An early 18th century songbook was titled Pills to Purge Melancholy:
The songbook’s title was taken in turn from a humorous 1599 pamphlet.
Purging melancholy emerges, from the context of its usage, as an uncomplicated, usually one-and-done operation, often with no requirement of professional supervision or expense. Treating depression, as we all know, is typically a long, expensive, and often disruptive process that may or may not succeed — though you might never guess this from the fairytale narratives of antidepressant commercials that also treat it as an easy, one-and-done trick.
In an opinion piece that appeared last year in Psychology Today, an earnest doctor of psychiatry proposed a change to the way that depression is treated in the Diagnostic and Statistical Manual of Mental Disorders (DSM), the bible of mental healthcare professionals.
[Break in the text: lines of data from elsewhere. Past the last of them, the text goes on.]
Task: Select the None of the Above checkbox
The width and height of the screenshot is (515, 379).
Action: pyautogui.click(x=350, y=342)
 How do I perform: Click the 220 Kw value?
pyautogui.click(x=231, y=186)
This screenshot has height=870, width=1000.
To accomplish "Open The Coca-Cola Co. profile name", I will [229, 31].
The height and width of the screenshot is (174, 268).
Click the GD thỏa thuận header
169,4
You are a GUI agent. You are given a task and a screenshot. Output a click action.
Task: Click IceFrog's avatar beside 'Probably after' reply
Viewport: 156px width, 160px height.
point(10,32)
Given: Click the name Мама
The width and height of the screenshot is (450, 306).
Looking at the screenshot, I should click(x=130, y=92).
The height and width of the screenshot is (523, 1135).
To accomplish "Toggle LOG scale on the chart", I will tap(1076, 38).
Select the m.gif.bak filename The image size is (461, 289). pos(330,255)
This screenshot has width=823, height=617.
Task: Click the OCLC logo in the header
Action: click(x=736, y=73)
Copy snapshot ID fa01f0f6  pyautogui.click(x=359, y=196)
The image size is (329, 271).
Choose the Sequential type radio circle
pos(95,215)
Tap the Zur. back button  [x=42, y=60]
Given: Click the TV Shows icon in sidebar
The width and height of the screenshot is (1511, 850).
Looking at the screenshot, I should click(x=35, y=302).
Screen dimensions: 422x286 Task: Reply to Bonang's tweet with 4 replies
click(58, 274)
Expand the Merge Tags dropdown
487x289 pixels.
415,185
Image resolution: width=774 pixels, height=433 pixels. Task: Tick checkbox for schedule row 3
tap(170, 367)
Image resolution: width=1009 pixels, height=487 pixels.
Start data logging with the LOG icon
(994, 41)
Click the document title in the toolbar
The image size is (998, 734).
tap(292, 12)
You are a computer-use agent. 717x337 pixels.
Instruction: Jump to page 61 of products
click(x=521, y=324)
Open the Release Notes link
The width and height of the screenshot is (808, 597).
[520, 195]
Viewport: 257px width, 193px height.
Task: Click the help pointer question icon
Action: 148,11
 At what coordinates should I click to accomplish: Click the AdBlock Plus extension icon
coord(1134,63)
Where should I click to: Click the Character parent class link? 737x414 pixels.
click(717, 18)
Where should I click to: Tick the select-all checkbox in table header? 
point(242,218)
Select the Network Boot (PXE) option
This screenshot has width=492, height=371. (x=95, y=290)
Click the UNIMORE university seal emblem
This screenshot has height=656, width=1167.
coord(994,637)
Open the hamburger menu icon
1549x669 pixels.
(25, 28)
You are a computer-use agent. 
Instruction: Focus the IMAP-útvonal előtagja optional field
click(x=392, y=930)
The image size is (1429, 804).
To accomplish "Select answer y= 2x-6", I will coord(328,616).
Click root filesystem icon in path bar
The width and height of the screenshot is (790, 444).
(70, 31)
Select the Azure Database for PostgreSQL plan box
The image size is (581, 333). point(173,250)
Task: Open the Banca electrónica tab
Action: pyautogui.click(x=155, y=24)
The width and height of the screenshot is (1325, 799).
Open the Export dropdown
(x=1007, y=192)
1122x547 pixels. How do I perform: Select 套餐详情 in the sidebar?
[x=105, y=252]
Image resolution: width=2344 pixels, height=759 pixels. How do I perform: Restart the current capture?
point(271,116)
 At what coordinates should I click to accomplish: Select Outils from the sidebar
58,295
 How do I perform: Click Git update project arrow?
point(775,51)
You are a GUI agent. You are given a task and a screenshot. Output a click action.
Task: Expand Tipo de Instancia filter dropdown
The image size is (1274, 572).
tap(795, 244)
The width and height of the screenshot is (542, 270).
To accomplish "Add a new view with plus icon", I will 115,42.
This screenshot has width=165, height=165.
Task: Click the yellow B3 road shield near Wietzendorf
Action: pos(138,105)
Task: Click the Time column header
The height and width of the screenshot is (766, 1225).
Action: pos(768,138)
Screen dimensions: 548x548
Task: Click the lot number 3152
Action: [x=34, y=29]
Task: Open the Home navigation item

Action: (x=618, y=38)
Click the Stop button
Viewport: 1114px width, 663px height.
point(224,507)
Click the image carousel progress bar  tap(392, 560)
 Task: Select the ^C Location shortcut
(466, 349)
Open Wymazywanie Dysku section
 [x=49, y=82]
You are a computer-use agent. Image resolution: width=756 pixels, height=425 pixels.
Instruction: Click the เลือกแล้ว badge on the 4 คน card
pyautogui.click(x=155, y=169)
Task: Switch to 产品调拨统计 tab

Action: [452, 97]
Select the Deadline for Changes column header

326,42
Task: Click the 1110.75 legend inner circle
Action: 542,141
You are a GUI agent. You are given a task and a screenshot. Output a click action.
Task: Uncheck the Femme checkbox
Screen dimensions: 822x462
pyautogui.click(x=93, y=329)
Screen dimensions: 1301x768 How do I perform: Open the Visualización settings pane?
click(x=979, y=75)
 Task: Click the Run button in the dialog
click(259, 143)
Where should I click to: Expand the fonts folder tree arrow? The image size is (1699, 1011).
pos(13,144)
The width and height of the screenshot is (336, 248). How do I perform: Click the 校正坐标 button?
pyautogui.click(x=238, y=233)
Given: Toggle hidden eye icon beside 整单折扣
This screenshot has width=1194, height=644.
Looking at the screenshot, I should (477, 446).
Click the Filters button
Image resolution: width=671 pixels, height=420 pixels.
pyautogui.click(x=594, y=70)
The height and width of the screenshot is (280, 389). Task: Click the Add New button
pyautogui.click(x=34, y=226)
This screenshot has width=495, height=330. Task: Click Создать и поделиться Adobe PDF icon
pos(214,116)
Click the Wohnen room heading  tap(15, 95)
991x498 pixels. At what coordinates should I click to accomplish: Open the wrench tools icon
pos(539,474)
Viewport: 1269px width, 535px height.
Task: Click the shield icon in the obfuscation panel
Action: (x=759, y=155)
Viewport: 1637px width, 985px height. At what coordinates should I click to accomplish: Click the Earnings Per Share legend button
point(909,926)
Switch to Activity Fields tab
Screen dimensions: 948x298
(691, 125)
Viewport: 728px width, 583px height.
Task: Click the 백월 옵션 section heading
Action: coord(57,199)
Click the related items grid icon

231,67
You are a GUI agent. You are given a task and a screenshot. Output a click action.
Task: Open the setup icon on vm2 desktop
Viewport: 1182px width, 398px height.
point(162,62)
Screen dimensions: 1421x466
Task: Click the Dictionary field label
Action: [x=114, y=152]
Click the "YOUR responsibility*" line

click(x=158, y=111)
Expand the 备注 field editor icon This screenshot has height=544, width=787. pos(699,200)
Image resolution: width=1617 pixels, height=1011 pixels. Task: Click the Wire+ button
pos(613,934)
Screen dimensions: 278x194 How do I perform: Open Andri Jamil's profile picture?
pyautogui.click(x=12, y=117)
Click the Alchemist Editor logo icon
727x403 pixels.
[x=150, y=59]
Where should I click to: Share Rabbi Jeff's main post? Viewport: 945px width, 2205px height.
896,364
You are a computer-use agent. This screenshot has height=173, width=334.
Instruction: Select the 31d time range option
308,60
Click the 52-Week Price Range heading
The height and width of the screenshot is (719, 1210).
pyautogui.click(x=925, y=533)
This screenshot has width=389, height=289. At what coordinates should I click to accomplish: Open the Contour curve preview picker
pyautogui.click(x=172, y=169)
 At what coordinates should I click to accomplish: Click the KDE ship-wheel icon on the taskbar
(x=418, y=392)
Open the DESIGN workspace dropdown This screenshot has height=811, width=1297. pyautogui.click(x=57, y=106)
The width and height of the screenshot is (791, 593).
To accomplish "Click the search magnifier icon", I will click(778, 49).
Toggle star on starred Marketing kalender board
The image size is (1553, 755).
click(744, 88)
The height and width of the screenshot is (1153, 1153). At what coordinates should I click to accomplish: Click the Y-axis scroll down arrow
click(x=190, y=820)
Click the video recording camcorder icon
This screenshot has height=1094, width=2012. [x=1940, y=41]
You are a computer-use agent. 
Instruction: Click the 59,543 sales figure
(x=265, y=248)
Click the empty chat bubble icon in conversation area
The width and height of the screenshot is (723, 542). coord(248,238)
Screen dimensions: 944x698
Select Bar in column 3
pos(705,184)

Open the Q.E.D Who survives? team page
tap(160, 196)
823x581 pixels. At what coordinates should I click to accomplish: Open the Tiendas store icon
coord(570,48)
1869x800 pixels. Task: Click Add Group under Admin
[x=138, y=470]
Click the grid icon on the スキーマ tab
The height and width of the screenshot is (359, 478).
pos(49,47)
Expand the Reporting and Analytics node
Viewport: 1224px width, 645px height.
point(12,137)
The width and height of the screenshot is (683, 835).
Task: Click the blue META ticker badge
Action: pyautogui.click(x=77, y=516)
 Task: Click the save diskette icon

Dr. Mark Ruffalo argues that the DSM should be amended to include melancholia as a disorder separate from more ordinary kinds of depression, one that requires specific biological interventions. Less serious cases of depression should respond to psychotherapy, though Ruffalo notes that antidepressants “are all-too-frequently used in these cases, particularly by primary care physicians and other non-psychiatrists.”
If you click on the link to Dr. Ruffalo’s piece you’ll find a sidebar that includes other links to “Depression Essential Reads”. Does this not underpin how thoroughly modern mental health authorities are vested in the prevailing view of depression? It’s a treatable pathology that they own and manage.
Not all modern authorities on mental health hold the same views. For example, an influential paper from Professor Roger T. Muller lays out an alternative case well in “An Epidemic of Depression or the Medicalization of Distress?” Here are some quotes:
Pathologizing distress as illness may lead individuals to increasing self-identification as helpless and reliant on the services of health professionals.
A willing coalition of doctors, researchers, advocacy groups, drug companies, and sufferers support the idea that there is an epidemic of the illness that we now call major depression.
Those with incentives, particularly financial ones, have elevated rates of major depression because it serves their interests. These incentives are particularly powerful for drug companies to improve their sales and profits. Drug companies attempt to expand their market for depression as for all medical illnesses, and they sponsor depression awareness campaigns, medical education, depression carer meetings, and conferences.
We are inundated today in a way that our ancestors never were with information about what ails us, and what the modern healthcare industry offers to mend it. In this environment we can lose sight of the fact that we are not obliged to accept the contemporary diagnosis or the treatment of the ills that assails our minds. Why continue to feed at the ideational trough that your time, place, and culture presents when it is that very time, place, and culture that may have led you to the unhappy state you are in?
Distress is endemic to the human condition. Understanding your own distress does not require that you fit it to the carefully curated set of narratives about it that this time and place offer to you. The profit motive inherent in the prevailing narratives, along with their removal of agency from the person most affected, make you wonder whether the old-fashioned, DIY approaches to purging melancholy offer us something today.